Par François Lefort, Prof HES,  député au Grand Conseil

 Au moment même où vous lisez ces lignes, deux centrales nucléaires suisses, Beznau et Leibstadt sont arrêtées pour raisons de sécurité. Cela représente 46.7% de la production nucléaire suisse mais surtout près de 20% de la production électrique suisse habituelle. C’est comme un début de sortie du nucléaire, il n’y a pas de pénurie, il n’y a pas d’effets sur l’économie du pays, tels que les opposants à l’initiative nous les promettent. C’est comme un début de sortie du nucléaire sauf que ce ne l’est pas vraiment, puisque les propriétaires vont continuer d’injecter des centaines de millions de francs dans ces centrales pour les redémarrer, alors qu’ils pourraient les utiliser pour les arrêter. Ces arrêts  se répèteront probablement en raison du vieillissement des centrales. En cas de sortie du nucléaire, il n’y aura pas de pénurie parce que partout en Europe, les capacités de production d’électricité renouvelable explosent et que le coût réel du kWh renouvelable sera moindre que le coût subventionné du kWh nucléaire.

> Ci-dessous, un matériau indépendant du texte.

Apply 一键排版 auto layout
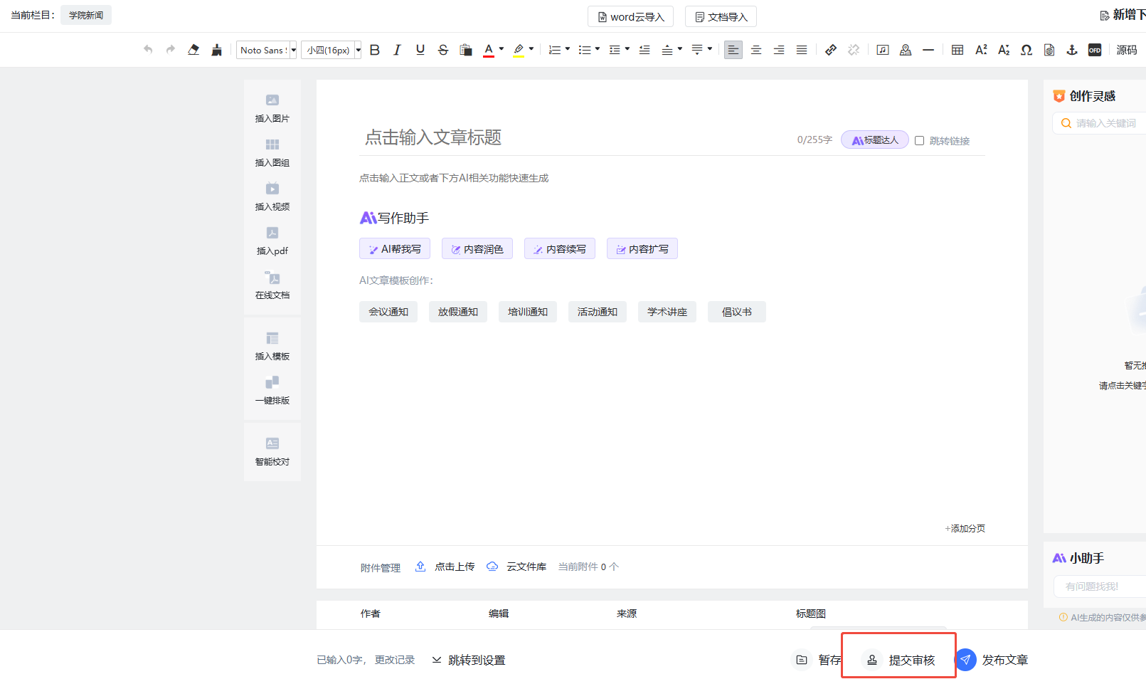This screenshot has height=679, width=1146. pyautogui.click(x=272, y=390)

Ce nucléaire vieillissant est donc cher et représente le plus grand obstacle à la transition énergétique et le plus grand danger pour l’économie, par l’ampleur des ressources qu’il va consommer, pour produire un kWh cher, subventionné et dangereux, pour des installations qu’il faudra encore démanteler, de toute façon comme le prévoit la Stratégie énergétique 2050 du Conseil fédéral. Commencer le processus de sortie du nucléaire plus tôt comme le demande l’initiative est pourtant une chance pour l’économie suisse. Une étude de la Haute école spécialisée de Zürich (1) compare l’Initiative des Verts et la stratégie 20150 et conclut que l’Initiative permettra la création de 5000 à 6000 nouvelles places de travail entre 2017 et 2030, principalement dans le photovoltaïque et le stockage de l’électricité.

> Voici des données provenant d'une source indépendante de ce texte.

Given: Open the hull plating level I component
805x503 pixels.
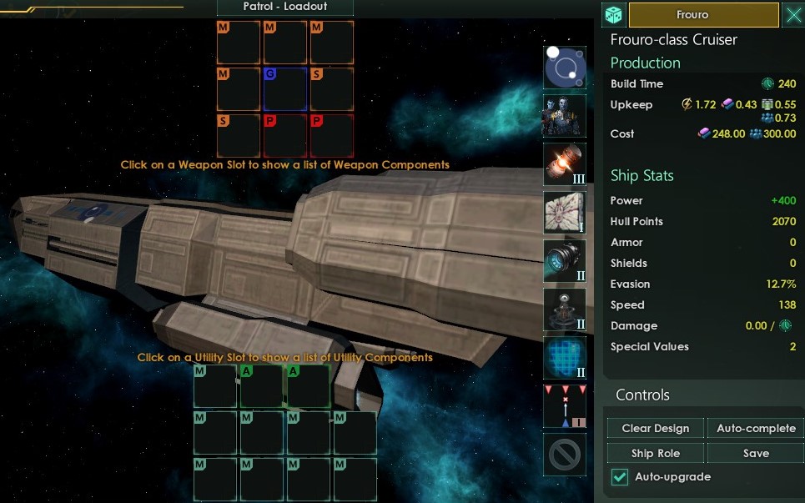Looking at the screenshot, I should click(565, 213).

L’Agence française de l’environnement et de la maîtrise de l’énergie a aussi réalisé une étude mesurant les effets économiques d’une transition vers une production électrique 100% renouvelable d’ici 2050, un chemin plus long puisqu’en France le nucléaire représente 75% de l’électricité produite. Le principal effet est une baisse de la facture énergétique soutenant une activité économique supplémentaire, génératrice de  830’000 à 900’000 emplois nouveaux, d’une augmentation du PIB et donc d’une augmentation du revenu. C’est exactement l’effet que la sortie du nucléaire aurait en Suisse, et que l’on peut estimer, toutes proportions gardées à 40 000-50 000 emplois sur la même période. Dans le même domaine, les études de la COP21 estiment que les énergies renouvelables et l’efficience énergétique créeront deux fois plus d’emplois qu’elles n’en supprimeront, dans le nucléaire et le secteur des énergies fossiles.

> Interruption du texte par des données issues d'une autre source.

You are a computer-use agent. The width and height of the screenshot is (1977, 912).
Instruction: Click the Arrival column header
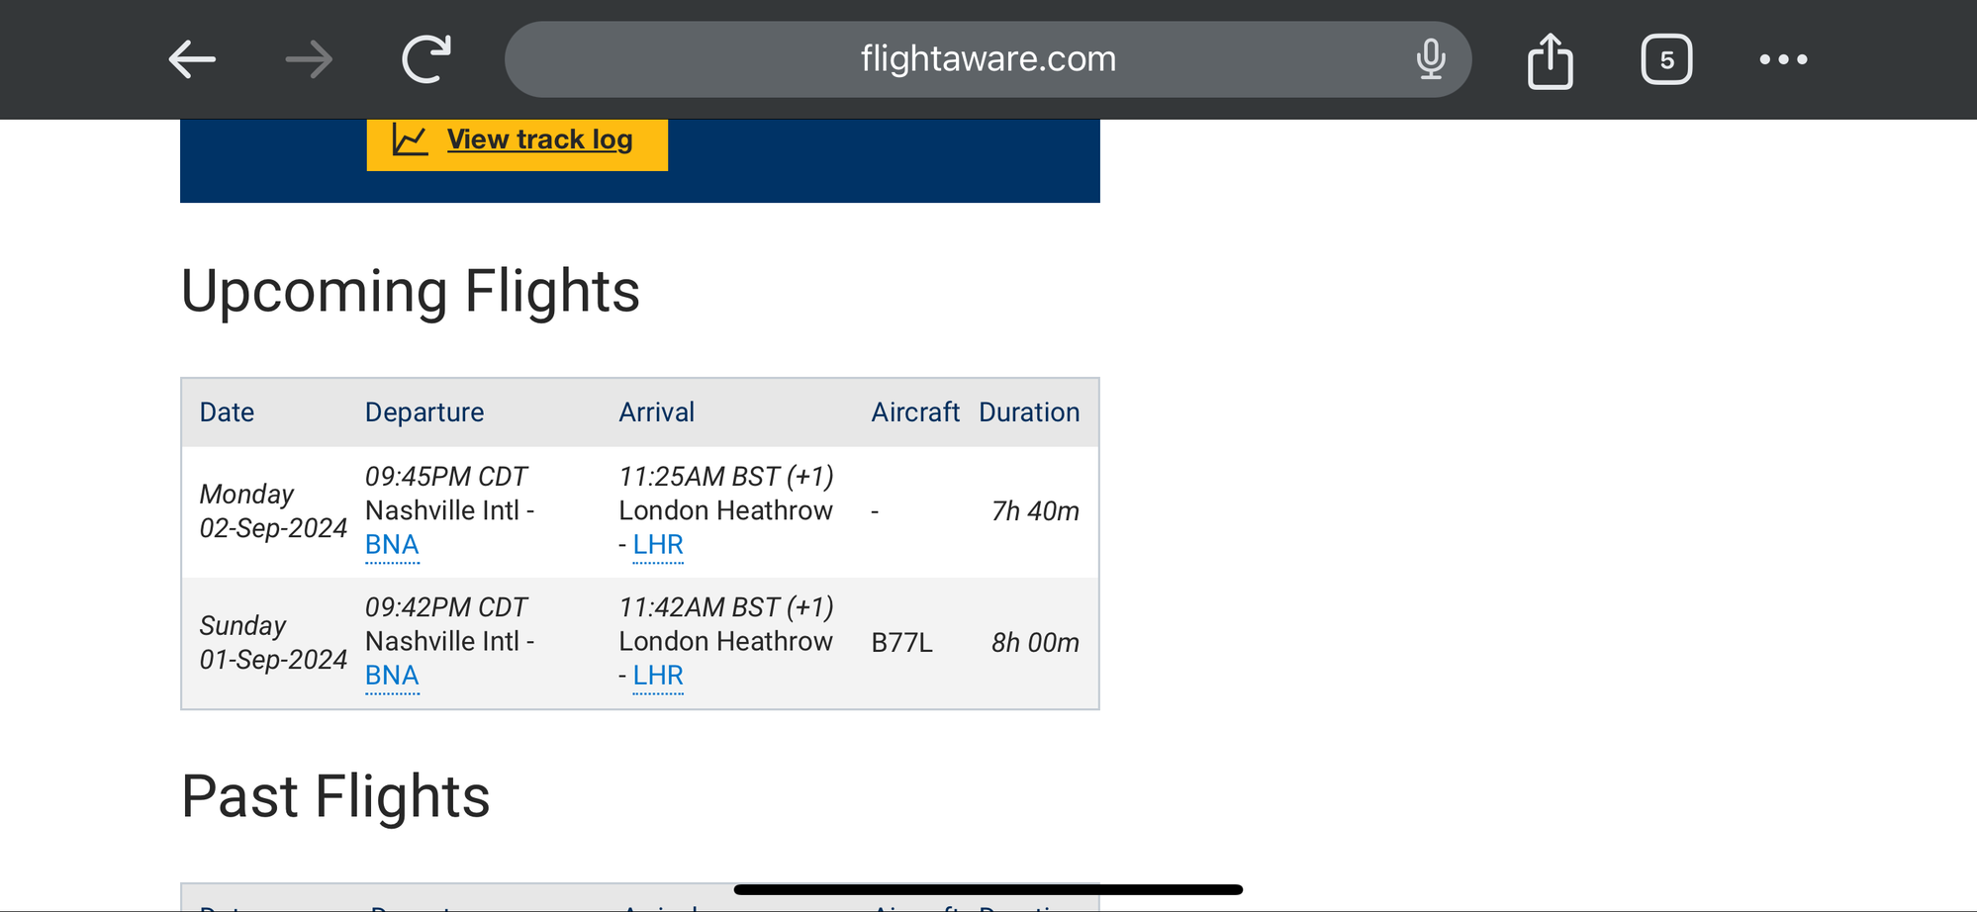click(x=656, y=412)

Ces emplois seront localisés différemment, car ce seront des milliers installations solaires, éoliennes,  géothermiques, à biomasse ou biogaz qui verront le jour et créeront un maillage décentralisé de la production énergétique et du stockage de l’énergie électrique. C’est ce maillage qui offrira une plus grande sécurité d’approvisionnement et une plus grande résilience en cas de crise énergétique. Les conséquences de la sortie programmée du nucléaire verront aussi le redéploiement et l’augmentation des investissements dans les infrastructures de production et de stockage énergétiques et dans le progrès technologique, permettant d’aller plus vite dans la transition énergétique et le remplacement des énergies fossiles pour le transport et le chauffage. Les voitures électriques et les voitures à hydrogène seront la norme d’ici peu, et leur carburant pourra être produit localement à partir de l’énergie électrique renouvelable.

Cette sortie programmée et raisonnée du nucléaire est porteuse d’une économie plus forte et résiliente et d’une amélioration des revenus de la population. Continuer à soutenir le nucléaire nous promet le contraire et des pertes considérables. Le nucléaire est devenu un fardeau pour l’économie, en sortir est une chance pour l’économie, saisissons-la le 27 novembre en votant OUI.

1.        Sperr Nadia & Rohrer Jürg. 2016. Beschäftigungseffekte des geordneten Atomausstiegs in der Schweiz. Forschungsgruppe Erneuerbare Energien. ZHAW Wädenswil. 29 p.